Pourquoi le premier week-end avait inquiété
Au lancement de L’Âge de fer, moins de 400 000 billets avaient été vendus sur la première semaine. Pour un projet historique conçu en deux films et porté par une production d’une telle ampleur, ce niveau faisait naître un doute simple : le public allait-il attendre la suite, ou abandonner le récit avant son second volet ?
La courbe a ensuite changé de direction. Le Monde a décrit une baisse d’environ 40 % en deuxième semaine, puis des progressions de 17 % et de 114 % lors des deux semaines suivantes. Ce rebond inhabituel a coïncidé avec l’arrivée avancée de J’écris ton nom et avec la Fête du cinéma. Ces facteurs peuvent avoir amplifié le mouvement, sans suffire à mesurer séparément leur effet.

Un rattrapage construit par le diptyque
Le résultat actuel ne correspond pas au schéma d’un film qui réalise l’essentiel de ses entrées au démarrage. Il montre au contraire une carrière cumulative. La sortie du second volet a remis le premier au centre de la conversation, tandis que les spectateurs pouvaient envisager les deux parties comme une expérience complète.
Le choix du diptyque a donc créé un risque au départ, mais aussi un mécanisme de relance. Chaque film a pu nourrir la visibilité de l’autre. La première partie, consacrée à l’effondrement de 1940 et au départ vers Londres, installe le refus de la défaite. La seconde poursuit la construction politique et militaire de la France libre. Simon Abkarian incarne Charles de Gaulle dans les deux volets.
Peut-on parler de succès pour La Bataille de Gaulle ?

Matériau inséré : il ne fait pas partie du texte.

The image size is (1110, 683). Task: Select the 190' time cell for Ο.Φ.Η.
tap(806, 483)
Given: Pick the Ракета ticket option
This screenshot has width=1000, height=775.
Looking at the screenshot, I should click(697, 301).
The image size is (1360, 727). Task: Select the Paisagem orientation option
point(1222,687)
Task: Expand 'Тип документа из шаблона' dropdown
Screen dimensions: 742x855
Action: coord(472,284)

Oui, si l’on parle de fréquentation. Plus de 4,4 millions d’entrées cumulées constituent un résultat public solide et contredisent l’idée d’un rejet durable après la première semaine. La proximité du seuil de 4,5 millions rend aussi probable son franchissement si les deux films poursuivent leur exploitation.

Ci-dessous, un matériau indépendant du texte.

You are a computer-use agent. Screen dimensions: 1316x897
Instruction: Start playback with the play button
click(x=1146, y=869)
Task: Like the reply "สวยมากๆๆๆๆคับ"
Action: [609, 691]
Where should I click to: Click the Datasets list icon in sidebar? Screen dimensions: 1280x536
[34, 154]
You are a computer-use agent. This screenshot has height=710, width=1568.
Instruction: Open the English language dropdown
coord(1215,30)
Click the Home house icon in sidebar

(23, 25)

Ce chiffre ne permet toutefois pas, à lui seul, de conclure sur la rentabilité. Il faudrait connaître les coûts définitifs, les recettes revenant aux producteurs et distributeurs, les ventes internationales et l’ensemble des fenêtres d’exploitation. L’article répond donc à la question du succès en salles, pas à celle d’un bilan financier complet.
La distribution et les scènes collectives au cœur du spectacle
Le film réunit notamment Simon Russell Beale, Florian Lesieur, Benoît Magimel, Mathieu Kassovitz, Loïc Corbery, Anamaria Vartolomei, Niels Schneider, Karim Leklou et Thierry Lhermitte. Le travail sur les foules, les combats et les décors est documenté par le Centre national du cinéma. Il rappelle que l’ampleur visible à l’écran dépend autant des premiers rôles que des équipes techniques et des nombreux interprètes présents dans les scènes collectives.

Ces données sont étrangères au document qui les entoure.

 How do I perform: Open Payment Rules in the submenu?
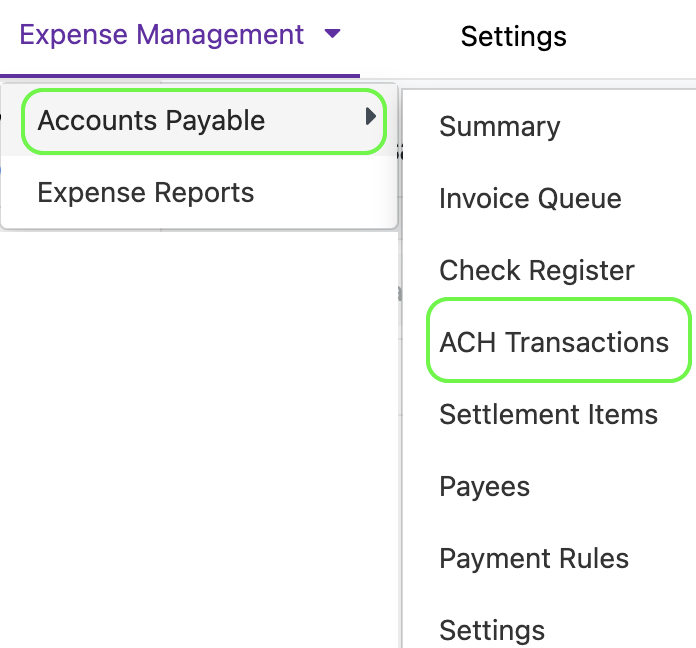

Dans un registre contemporain et comique, Les Gendarmes illustre une autre manière de construire un film français autour d’un groupe. Les comédiens qui cherchent à comprendre les étapes de représentation peuvent consulter notre guide pour trouver un agent artistique. Une annonce active pour incarner des soldats dans un docu-fiction historique montre aussi, à une autre échelle, comment se recrutent les silhouettes d’un récit d’époque.
La trajectoire de La Bataille de Gaulle reste donc plus instructive que son seul classement hebdomadaire. Parti sous les 400 000 billets, le projet a transformé la sortie rapprochée de ses deux volets en rattrapage spectaculaire. Au 4 août, il ne lui manque plus que 83 212 entrées pour atteindre 4,5 millions.